IDG Capital is considering buying shares in Chery Holding Group from existing shareholders for as much as 7 billion yuan (US$976 million), people familiar with the matter said, potentially giving the buyout firm exposure to one of the few unlisted major carmakers in China.
Beijing-based IDG is raising funds from investors for the potential transaction, said the people, who asked not to be identified discussing a private matter.
Any deal would come as Chery Group looks to simplify its shareholding structure considering its revived plans to list its unit Chery Automobile in China, the people said. As part of the restructuring, Chery Group’s shareholders could opt to swap their stakes for shares in Chery Auto, they added.
Chery Auto is exploring filing for an initial public offering as soon as next year and may seek a valuation of as much as 150 billion yuan, according to the people.

Deliberations are ongoing and may not lead to any transactions, the people said. Details of the potential Chery Auto IPO could also change, they added. Representatives for Chery and IDG Capital did not respond to requests for comment.
Chery Auto is one of China’s last few carmakers that is not publicly listed. It is also the most important asset for Chery Group, which has other business dealings in financial services and real estate. Chery Auto Chairman Yin Tongyue floated the listing plan at a conference in 2009.
Founded in 1997, Chery Auto sells cars under brands Chery, Tiggo and Arrizo in China and abroad, according to its website. It has research and development centres in China, Germany, the US and Brazil. The company has sold close to 1.7 million vehicles in the first 11 months this year, according to state media outlet Xinhua News.

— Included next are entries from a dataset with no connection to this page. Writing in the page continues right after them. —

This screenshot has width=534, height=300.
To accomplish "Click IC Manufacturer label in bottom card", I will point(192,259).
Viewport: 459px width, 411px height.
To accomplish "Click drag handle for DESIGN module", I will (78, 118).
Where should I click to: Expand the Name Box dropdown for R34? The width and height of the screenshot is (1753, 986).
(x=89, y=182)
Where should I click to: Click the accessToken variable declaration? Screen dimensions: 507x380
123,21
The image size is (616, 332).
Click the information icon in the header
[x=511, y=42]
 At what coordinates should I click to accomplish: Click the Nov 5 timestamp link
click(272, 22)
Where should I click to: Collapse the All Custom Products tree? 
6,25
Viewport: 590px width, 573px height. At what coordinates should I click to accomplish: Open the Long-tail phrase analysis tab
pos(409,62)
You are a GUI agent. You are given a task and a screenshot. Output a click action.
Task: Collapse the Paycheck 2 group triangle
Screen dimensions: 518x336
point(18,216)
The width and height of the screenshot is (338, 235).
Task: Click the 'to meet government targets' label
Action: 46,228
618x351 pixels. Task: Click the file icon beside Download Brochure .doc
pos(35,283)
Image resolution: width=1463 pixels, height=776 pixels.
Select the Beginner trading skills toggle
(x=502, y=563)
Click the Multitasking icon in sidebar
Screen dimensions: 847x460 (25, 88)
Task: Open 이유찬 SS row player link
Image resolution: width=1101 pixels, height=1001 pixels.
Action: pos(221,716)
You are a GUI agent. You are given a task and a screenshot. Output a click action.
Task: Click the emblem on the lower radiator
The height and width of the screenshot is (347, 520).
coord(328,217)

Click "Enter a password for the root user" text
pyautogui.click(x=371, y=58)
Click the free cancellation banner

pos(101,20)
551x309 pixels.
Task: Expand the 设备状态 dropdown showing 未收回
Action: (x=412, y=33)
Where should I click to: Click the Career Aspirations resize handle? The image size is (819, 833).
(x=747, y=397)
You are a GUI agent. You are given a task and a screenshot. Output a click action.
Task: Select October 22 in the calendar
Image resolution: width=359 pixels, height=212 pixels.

Chery Auto is also among China’s largest car exporters. The company plans to set up subsidiaries to sell directly to customers in the UK, Germany and France. It is investing $400 million to build a factory in Argentina with a goal of producing 100,000 vehicles a year there by 2030 and has announced plans to set up factories in Indonesia, Malaysia and Thailand. In Vietnam, it is looking to start mass production in the first phase of an $800 million plant by the end of 2025.